Your instructions:
Range to reproduce from the entries below: the line with "browser hamburger menu", the line with "Image resolution: width=706", and every line in between. Give them exactly and give nothing else.

_ _ _ _ _

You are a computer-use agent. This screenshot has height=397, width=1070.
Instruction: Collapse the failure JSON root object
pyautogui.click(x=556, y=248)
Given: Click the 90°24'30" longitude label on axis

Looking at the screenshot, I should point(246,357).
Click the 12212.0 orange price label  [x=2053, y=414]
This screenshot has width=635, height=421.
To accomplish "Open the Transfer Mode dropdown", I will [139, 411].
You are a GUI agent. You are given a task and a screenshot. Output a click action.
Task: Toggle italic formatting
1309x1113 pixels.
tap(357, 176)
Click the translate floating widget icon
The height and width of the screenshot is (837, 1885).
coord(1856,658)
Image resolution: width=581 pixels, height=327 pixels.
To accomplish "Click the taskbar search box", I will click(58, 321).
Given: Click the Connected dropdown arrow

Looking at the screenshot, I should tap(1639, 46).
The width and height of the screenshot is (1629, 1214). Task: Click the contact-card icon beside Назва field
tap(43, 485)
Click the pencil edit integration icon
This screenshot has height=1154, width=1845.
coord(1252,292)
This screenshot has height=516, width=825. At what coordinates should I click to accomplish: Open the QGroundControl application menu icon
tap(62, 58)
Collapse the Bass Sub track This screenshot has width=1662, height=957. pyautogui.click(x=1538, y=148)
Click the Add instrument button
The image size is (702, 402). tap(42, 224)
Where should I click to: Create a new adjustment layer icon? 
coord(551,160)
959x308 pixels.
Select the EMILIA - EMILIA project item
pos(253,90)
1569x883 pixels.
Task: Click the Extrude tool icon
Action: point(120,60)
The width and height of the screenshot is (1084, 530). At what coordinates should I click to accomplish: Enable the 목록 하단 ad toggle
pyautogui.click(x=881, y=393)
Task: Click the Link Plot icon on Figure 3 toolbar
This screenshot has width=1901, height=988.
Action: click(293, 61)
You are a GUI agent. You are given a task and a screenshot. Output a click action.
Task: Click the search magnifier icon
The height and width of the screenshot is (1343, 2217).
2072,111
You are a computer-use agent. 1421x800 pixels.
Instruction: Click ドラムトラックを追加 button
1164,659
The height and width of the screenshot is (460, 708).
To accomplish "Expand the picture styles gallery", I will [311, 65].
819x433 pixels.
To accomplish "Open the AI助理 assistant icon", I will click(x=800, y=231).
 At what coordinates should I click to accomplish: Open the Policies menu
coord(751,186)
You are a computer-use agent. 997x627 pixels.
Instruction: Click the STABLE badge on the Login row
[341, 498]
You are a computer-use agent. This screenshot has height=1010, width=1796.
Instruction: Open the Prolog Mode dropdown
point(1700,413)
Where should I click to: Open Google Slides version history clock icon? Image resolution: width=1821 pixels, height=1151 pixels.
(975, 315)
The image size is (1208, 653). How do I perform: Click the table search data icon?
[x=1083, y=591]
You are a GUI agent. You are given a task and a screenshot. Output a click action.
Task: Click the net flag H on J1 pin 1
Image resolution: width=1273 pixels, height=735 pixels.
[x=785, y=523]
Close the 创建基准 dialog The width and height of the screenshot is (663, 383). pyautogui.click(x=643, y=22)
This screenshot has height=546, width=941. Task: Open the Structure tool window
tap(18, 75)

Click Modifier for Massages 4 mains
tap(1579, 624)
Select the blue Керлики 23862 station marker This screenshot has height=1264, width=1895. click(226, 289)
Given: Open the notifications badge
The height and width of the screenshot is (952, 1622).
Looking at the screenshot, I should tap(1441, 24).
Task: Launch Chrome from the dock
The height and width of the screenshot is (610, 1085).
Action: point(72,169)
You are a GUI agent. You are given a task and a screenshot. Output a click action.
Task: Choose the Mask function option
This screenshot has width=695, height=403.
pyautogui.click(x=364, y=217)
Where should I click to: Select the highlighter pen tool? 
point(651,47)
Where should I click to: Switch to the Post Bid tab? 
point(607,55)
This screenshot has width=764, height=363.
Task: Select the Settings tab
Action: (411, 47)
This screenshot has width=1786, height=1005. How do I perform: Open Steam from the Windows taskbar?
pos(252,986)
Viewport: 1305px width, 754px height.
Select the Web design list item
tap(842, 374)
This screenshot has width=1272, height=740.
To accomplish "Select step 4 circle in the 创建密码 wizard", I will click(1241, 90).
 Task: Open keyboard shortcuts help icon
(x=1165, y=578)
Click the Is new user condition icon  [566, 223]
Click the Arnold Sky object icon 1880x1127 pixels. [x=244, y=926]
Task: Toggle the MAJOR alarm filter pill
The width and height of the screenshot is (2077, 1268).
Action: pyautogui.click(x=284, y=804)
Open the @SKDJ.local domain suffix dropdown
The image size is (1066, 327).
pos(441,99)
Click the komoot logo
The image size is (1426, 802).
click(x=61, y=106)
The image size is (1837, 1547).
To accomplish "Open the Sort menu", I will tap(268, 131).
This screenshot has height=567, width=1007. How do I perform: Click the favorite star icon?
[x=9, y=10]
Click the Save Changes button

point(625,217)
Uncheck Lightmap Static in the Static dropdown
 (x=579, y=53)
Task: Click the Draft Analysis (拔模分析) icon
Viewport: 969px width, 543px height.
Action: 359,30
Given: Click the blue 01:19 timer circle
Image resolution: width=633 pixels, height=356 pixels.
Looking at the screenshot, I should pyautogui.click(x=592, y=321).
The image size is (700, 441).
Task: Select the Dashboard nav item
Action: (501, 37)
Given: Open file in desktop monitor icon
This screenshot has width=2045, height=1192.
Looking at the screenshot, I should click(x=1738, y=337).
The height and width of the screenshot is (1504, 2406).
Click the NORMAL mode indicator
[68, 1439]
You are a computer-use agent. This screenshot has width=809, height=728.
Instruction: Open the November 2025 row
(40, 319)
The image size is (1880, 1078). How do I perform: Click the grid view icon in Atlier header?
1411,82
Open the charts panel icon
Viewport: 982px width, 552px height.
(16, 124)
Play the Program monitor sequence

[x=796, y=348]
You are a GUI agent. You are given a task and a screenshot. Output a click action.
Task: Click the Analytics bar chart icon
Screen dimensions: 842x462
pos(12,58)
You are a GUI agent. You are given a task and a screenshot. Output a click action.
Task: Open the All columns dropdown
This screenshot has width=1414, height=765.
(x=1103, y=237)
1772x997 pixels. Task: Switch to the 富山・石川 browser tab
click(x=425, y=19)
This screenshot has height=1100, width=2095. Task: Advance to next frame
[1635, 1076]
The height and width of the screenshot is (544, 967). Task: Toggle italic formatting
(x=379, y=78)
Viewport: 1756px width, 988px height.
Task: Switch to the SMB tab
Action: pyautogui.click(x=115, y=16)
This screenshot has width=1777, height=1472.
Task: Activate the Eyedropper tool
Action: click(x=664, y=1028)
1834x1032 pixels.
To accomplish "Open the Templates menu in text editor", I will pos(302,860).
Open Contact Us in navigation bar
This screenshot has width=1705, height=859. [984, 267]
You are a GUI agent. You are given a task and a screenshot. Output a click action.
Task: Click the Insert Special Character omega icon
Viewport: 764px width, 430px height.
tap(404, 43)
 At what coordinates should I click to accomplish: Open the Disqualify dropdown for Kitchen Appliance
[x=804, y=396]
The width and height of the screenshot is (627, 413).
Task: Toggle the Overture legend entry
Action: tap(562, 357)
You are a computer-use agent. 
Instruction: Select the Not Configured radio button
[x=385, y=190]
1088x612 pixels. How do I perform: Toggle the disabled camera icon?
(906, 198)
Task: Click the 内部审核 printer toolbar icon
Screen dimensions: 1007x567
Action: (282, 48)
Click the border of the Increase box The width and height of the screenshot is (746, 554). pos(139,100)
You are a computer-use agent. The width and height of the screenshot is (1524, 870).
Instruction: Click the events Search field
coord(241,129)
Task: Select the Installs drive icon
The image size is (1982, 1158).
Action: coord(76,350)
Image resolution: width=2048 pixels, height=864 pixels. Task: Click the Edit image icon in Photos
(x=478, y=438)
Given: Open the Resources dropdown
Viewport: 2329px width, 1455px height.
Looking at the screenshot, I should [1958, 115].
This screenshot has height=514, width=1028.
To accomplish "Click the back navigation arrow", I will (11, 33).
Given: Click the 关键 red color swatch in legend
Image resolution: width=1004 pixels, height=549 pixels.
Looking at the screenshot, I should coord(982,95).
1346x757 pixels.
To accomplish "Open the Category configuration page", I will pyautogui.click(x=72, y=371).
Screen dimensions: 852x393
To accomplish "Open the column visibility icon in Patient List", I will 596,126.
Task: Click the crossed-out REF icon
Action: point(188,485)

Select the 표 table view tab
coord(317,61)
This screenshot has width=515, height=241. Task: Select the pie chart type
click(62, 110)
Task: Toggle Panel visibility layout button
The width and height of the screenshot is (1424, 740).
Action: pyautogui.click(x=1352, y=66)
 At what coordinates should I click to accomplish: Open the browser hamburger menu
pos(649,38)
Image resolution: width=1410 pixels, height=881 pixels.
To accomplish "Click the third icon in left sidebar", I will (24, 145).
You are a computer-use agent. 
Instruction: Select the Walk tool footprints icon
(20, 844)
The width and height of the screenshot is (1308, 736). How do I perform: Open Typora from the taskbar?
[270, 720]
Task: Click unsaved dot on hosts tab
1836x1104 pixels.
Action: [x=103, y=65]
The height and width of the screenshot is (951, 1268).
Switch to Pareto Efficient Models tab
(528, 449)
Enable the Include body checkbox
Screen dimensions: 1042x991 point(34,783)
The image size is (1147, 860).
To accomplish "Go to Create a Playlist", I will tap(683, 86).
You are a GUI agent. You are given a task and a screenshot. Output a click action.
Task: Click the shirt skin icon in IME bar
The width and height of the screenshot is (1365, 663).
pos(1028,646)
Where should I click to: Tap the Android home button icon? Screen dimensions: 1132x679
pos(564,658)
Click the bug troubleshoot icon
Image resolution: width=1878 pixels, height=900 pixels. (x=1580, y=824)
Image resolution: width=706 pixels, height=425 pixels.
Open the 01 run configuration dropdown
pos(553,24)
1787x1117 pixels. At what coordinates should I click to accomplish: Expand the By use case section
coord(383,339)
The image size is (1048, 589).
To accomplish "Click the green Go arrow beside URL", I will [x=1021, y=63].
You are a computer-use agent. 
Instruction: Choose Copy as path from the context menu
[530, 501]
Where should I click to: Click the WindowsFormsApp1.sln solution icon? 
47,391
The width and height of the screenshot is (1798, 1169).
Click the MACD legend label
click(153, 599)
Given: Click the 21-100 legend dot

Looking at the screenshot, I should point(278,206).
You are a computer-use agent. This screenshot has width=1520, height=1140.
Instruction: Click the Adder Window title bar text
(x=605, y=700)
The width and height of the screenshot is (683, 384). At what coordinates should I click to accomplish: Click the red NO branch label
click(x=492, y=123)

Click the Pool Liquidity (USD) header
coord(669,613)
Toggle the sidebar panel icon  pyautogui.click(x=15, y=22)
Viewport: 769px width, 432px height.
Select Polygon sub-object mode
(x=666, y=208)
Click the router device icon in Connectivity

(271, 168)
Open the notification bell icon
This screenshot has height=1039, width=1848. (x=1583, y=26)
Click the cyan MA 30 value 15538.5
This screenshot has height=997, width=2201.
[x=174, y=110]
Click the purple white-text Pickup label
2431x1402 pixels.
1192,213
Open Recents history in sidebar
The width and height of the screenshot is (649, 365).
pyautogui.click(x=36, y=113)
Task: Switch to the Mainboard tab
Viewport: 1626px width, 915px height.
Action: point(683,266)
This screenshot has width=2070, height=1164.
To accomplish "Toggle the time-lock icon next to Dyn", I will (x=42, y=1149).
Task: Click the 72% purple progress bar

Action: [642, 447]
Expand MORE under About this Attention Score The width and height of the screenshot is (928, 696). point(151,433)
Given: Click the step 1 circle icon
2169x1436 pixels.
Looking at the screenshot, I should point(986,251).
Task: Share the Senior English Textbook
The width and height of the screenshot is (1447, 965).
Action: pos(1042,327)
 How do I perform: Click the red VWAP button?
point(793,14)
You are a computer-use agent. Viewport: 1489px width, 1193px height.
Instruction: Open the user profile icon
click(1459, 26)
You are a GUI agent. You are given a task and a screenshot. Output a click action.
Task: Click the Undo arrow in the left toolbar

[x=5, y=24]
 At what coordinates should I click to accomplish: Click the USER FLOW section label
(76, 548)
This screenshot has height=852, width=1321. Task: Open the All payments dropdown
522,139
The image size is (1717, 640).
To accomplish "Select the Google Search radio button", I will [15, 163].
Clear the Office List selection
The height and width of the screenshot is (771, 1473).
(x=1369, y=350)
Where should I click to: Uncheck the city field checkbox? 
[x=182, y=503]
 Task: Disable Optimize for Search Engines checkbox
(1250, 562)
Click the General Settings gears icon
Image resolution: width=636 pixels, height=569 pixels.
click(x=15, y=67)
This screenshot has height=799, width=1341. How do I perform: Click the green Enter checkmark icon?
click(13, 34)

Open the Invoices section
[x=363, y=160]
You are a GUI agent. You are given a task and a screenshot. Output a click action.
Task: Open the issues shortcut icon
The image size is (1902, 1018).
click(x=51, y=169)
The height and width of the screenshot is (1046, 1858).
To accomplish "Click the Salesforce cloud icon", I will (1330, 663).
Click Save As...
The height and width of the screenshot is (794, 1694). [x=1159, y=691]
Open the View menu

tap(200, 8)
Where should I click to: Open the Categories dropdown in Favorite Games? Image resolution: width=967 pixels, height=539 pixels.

_ _ _ _ _

Answer:
 At what coordinates should I click to accomplish: Open the browser hamburger menu
pos(649,38)
Image resolution: width=1410 pixels, height=881 pixels.
To accomplish "Click the third icon in left sidebar", I will (24, 145).
You are a computer-use agent. 
Instruction: Select the Walk tool footprints icon
(20, 844)
The width and height of the screenshot is (1308, 736). How do I perform: Open Typora from the taskbar?
[270, 720]
Task: Click unsaved dot on hosts tab
1836x1104 pixels.
Action: [x=103, y=65]
The height and width of the screenshot is (951, 1268).
Switch to Pareto Efficient Models tab
(528, 449)
Enable the Include body checkbox
Screen dimensions: 1042x991 point(34,783)
The image size is (1147, 860).
To accomplish "Go to Create a Playlist", I will tap(683, 86).
You are a GUI agent. You are given a task and a screenshot. Output a click action.
Task: Click the shirt skin icon in IME bar
The width and height of the screenshot is (1365, 663).
pos(1028,646)
Where should I click to: Tap the Android home button icon? Screen dimensions: 1132x679
pos(564,658)
Click the bug troubleshoot icon
Image resolution: width=1878 pixels, height=900 pixels. (x=1580, y=824)
Image resolution: width=706 pixels, height=425 pixels.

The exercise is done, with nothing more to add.